How Do I Wrote Résumé (I Hate Work)
I told myself I'd write a new résumé, like, three months ago, and still haven't done it.
Like, I know all the basic Googleable shit about how résumés are constructed and the appropriate language to use and all that shit. But I also know that each résumé should be tailored to the specific job you are applying for, instead of just being a generic copy that you use to apply everywhere. I have no idea how to tailor my résumé when I have no idea where I want to apply, what kinds of industries interest me, or what kind of job I want. In fact, I don't really want to work at all tbh, but I guess I need to in order to earn money that I can then exchange for goods and services. The very concept of working, to me, sounds like doing bullshit that you don't intrinsically care about only as a means to an end to survive, and in our society, it causes most of your energy to be put into both your job and maintenance of yourself so that you can continue to work your job. You go home too tired to work on your hobbies or do things like write that novel or record that album or whatever it is you actually find fulfilling, so you just post on Netphoria until it's time to go to bed so that you can wake up tomorrow morning to go back to your job. Yes, I know that if you "dO wHAt yOu lOVe, yOu'LL nEVer WorK a dAY IN yoUr LIfE," but unfortunately, the vast majority of people who try to be artists or rockstars or astronauts or Spider-Man or whatever don't really succeed in either making it or being able to provide for themselves, so that's not an option for most of us.

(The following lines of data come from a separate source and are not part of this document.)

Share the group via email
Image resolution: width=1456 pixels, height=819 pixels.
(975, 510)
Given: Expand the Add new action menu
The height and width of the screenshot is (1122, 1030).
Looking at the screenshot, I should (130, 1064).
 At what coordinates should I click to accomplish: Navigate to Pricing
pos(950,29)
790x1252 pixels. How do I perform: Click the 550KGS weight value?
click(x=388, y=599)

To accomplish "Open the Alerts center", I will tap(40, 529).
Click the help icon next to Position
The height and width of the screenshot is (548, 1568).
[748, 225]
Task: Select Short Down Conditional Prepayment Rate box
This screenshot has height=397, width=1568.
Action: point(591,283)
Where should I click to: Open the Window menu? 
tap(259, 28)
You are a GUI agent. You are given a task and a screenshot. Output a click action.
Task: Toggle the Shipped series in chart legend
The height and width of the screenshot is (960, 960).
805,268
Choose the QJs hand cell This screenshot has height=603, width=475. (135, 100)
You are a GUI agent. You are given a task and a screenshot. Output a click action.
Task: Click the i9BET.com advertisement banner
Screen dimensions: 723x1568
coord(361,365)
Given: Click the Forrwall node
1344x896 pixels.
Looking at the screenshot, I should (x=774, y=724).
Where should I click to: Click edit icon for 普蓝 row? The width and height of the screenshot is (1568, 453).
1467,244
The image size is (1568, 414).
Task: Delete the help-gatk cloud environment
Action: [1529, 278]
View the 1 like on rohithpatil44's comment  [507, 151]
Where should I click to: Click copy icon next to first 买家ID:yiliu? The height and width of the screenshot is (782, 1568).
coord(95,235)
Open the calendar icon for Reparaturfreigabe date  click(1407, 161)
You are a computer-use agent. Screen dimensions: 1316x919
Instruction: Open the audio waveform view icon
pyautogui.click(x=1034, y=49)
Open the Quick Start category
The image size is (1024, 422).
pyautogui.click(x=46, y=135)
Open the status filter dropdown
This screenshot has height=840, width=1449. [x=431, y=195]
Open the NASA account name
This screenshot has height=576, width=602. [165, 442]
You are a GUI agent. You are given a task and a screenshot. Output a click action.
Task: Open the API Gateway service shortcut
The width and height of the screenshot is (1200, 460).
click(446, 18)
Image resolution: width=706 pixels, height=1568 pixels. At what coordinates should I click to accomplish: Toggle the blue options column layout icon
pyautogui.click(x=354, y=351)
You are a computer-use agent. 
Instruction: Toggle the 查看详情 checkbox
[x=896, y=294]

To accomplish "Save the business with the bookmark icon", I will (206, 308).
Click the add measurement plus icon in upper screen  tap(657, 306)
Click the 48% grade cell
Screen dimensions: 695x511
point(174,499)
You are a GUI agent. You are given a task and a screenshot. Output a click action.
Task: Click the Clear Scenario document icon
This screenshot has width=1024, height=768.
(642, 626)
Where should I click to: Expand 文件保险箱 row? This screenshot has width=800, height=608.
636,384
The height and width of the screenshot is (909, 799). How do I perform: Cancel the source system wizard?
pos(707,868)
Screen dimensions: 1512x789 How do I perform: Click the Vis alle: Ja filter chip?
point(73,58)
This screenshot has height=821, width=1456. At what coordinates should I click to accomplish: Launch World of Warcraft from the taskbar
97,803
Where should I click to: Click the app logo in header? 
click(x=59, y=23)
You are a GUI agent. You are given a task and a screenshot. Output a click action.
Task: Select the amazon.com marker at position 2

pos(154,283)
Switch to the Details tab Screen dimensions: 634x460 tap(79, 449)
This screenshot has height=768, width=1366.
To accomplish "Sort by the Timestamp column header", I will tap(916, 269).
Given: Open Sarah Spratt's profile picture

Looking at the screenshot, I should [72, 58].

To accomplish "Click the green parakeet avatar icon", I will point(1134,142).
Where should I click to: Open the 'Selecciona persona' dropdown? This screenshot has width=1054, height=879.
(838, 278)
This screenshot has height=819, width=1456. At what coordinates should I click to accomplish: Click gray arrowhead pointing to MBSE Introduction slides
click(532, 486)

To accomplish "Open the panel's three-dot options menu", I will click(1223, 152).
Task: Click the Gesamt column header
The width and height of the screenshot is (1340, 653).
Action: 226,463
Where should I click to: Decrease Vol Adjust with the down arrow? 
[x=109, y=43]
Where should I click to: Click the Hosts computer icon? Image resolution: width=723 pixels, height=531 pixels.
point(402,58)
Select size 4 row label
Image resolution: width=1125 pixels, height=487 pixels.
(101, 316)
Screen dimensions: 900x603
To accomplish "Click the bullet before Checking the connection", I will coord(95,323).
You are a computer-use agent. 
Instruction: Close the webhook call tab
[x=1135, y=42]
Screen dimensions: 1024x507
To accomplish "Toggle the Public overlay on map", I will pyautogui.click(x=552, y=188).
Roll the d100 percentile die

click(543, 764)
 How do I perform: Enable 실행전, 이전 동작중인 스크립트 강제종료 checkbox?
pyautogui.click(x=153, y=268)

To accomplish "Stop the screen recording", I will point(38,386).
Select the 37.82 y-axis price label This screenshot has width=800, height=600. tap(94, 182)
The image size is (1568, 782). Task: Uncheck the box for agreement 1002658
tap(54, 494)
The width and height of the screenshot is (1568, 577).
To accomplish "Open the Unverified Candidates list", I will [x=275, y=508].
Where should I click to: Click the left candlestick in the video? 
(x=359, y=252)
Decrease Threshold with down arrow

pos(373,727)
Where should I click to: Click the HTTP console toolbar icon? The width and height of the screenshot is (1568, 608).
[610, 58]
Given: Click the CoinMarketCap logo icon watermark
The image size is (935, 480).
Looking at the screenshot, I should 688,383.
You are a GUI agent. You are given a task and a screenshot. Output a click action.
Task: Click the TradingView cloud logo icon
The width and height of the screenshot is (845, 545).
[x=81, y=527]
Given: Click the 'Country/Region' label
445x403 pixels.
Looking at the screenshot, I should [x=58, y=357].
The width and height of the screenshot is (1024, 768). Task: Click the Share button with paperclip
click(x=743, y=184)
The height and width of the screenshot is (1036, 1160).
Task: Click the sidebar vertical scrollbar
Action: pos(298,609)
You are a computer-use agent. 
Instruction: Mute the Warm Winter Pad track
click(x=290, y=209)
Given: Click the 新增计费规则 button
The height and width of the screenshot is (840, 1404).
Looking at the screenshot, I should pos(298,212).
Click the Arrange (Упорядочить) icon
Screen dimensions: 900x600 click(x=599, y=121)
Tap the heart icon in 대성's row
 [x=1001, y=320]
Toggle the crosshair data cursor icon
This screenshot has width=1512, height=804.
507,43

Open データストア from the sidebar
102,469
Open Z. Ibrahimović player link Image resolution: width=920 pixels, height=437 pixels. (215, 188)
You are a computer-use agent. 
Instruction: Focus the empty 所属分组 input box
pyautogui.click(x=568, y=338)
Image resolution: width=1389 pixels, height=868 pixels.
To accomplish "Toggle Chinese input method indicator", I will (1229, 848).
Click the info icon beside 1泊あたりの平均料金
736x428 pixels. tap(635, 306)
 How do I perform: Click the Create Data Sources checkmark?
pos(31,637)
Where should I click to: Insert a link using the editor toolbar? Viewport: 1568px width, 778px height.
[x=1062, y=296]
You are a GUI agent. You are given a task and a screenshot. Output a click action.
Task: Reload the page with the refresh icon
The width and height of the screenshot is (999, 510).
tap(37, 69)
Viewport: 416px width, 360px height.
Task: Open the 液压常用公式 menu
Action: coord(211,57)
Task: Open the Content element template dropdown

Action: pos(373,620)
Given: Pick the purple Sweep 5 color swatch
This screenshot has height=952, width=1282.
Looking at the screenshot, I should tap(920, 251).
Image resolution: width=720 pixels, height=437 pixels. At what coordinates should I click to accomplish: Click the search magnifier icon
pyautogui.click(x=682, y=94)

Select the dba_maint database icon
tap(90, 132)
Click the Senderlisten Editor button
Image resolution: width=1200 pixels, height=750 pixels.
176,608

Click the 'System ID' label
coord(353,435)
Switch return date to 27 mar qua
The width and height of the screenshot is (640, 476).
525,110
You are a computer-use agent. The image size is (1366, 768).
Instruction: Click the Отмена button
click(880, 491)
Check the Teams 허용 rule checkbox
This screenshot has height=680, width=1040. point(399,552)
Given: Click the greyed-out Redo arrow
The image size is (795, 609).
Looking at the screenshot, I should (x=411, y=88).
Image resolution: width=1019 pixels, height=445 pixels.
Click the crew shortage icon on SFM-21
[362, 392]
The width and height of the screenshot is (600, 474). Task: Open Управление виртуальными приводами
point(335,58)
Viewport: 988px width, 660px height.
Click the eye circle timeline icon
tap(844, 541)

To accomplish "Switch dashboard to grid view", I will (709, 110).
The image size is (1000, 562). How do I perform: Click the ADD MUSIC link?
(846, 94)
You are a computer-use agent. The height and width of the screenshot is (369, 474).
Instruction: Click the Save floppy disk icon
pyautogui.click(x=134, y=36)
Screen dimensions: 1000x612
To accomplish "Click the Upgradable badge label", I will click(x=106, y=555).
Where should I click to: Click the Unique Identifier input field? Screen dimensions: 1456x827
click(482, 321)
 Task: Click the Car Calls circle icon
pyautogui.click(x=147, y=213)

There's also the fact that I have no idea how to market my skills on a résumé, since I took a humanities/liberal arts degree that was essentially just writing papers. Hell, other social science majors at my school have way more of a focus on statistics and research methods than mine did, so it's not like I even know how to do basic data analysis with Excel or something. Literally all I've done is read shit and then write about it. At least in other degrees, you might develop proficiency at an actual hard skill, be it mathematical ability, knowledge of how to use specific software like MatLab, knowledge of how to carry out certain scientific procedures like titrations or whatever through labs, even just using stats software. Yes, I know, I could write that I'm good at "critical thinking" and "problem-solving," but I'm sure literally every applicant who's taken literally any major believes themselves to be proficient at those things and has them on their résumé. Literally everyone in the world thinks they are "good at thinking." I don't even feel like I learnt to be a better "critical thinker" through my degree. I think it was more of a selection thing, where people who were already somewhat passable at being able to analyze shit and write intelligibly were successful enough at political science to continue, while those who found themselves out of their element decided to take a different major. I did okay because the degree was shit I could already do. I didn't develop any new competencies, I don't think.
Fuck, what is there to even look forward to in life? It's just bullshit like staring at a computer screen, trying to make a résumé to get a new job that you'll eventually hate as much as the one you have. And here I am complaining like a privileged suburban soyboy about "nOt hAVinG a jOb thAt MaKeS mE HapPy" when there are people literally starving or getting killed by cops in the streets. FUCK THE ENTIRE UNIVERSE.